The chief executive officer of CKE Restaurants Inc., which owns the Carl’s Jr. and Hardee’s chains, serves as one of Trump’s economic advisers -- with a particular focus on improving employment in the U.S.
Puzder may seem like an unusual pick for a jobs adviser: He’s mostly created the fast-food variety, not the kind of high-paying positions that politicians like to crow about. The 66-year-old also has talked about adding automation at some restaurants, a move that would replace workers with self-service kiosks.
But the desire to rely more on automation stems from ill-advised policies, such as heavy taxation and Obamacare, Puzder said in an interview. Labor participation is too low, and there’s a need for employment at the low and high end, he said.

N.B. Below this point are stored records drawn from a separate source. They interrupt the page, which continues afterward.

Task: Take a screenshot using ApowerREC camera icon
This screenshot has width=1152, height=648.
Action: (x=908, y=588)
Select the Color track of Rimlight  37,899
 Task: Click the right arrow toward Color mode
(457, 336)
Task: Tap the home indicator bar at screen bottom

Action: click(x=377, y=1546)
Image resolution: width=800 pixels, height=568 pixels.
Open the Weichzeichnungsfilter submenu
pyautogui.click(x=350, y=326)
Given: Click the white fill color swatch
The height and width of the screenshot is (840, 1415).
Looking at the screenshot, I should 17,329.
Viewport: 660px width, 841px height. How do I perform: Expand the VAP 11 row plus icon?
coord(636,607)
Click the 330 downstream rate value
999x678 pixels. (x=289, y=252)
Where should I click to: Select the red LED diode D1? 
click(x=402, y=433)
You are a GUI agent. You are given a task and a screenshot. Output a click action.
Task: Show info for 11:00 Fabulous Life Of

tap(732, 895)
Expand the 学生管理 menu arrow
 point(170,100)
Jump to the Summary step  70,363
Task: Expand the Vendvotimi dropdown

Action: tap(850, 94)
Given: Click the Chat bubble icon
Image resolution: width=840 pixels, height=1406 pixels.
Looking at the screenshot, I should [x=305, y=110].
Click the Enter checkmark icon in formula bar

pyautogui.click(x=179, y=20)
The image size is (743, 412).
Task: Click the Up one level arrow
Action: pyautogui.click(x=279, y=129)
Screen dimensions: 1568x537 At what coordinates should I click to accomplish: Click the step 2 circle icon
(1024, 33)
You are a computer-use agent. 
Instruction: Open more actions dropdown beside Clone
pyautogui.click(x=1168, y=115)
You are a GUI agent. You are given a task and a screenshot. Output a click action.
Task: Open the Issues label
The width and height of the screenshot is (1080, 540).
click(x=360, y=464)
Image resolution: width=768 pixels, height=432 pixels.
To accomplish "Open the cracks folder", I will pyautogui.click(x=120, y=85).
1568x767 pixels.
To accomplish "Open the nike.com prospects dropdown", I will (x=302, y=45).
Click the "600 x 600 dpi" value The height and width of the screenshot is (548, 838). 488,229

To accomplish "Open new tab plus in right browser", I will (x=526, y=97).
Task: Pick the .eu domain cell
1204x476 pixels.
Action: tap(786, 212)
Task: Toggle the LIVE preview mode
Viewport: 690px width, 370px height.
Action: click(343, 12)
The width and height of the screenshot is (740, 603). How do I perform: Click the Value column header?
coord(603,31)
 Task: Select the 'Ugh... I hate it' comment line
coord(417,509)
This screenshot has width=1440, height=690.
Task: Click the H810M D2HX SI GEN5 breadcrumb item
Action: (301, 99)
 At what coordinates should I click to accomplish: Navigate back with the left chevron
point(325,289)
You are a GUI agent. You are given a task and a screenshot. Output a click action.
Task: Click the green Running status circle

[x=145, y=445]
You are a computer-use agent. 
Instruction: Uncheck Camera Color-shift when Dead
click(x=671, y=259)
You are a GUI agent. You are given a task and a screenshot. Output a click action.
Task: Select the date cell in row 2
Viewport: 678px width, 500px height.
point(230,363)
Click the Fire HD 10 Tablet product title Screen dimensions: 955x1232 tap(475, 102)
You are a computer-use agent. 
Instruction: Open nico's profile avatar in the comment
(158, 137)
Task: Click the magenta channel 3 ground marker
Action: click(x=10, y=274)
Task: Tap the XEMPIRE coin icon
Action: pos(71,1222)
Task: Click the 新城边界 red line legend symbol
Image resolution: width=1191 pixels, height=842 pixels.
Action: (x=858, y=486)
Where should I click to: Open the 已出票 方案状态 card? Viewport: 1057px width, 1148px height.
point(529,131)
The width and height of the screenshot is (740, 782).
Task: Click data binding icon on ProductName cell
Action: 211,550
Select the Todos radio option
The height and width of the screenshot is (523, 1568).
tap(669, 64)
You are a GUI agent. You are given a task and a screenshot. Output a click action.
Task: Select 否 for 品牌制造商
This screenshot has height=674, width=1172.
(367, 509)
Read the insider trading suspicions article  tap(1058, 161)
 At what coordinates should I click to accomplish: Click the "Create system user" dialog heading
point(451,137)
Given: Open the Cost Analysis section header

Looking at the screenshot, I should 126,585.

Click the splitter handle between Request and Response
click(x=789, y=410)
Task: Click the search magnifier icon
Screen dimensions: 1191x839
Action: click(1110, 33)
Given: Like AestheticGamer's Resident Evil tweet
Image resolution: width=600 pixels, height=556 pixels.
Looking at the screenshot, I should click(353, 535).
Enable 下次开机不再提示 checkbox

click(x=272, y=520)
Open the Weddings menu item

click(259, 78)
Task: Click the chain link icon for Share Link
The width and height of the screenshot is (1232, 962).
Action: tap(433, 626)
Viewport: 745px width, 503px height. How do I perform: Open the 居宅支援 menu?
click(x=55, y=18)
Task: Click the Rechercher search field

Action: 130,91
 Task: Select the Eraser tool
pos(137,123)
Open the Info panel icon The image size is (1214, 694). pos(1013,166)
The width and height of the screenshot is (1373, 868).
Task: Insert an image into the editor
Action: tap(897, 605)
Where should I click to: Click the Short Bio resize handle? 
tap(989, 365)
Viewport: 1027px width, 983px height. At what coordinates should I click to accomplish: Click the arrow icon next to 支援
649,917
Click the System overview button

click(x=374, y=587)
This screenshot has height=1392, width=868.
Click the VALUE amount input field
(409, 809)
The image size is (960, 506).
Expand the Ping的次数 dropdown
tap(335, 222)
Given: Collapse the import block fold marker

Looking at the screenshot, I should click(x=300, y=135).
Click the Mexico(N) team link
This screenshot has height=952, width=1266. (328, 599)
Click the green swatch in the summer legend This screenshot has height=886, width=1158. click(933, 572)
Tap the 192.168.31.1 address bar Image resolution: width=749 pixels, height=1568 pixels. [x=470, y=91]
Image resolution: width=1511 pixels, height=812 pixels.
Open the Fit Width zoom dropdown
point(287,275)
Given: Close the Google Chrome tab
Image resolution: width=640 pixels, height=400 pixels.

Puzder says that protecting coal-industry jobs and reforming education by encouraging more charter schools could help.
“Low-skill jobs are important because that’s what gives you access to the high-level jobs,” he said. “If you focus on redistributing income, you’re not going to create growth.”
Like Trump, Puzder isn’t afraid to offend. TV commercials for Carl’s Jr. feature scantily clad models, and the chain has flouted America’s obesity epidemic by trotting out massive hamburgers. He’s also one for patriotic branding: The company named a half-pound burger topped with hot dogs and a layer of potato chips “the Most American Thickburger.”
Trump is a strong negotiator who would be persuasive with other leaders, Puzder said.
“He’s really different face to face,” Puzder said. “He listens. He doesn’t walk in like a politician would and give a little prepared speech and shake everyone’s hand.”
CKE, a closely held company based in Carpinteria, California, has about 3,700 restaurants. The chain filed for an initial public offering in 2012, but it later delayed the move, citing uncertainty about health-care and commodity expenses. The company also is relocating its headquarters to the lower-cost Nashville, Tennessee, area -- a move that’s expected to be completed next year.
Puzder has been a critic of Barack Obama, saying the president’s health-care overhaul hurt his company’s growth and forced it to rely more on part-time workers. Some Hardee’s and Carl’s Jr. locations also are shifting to touch-screen kiosks. Those stores need fewer employees behind the counter, Puzder said.
“Nobody wants to hire less people,” he said. “But if there is pressure on labor because of the government and people want labor-saving alternatives, I mean, what else are you going to do?”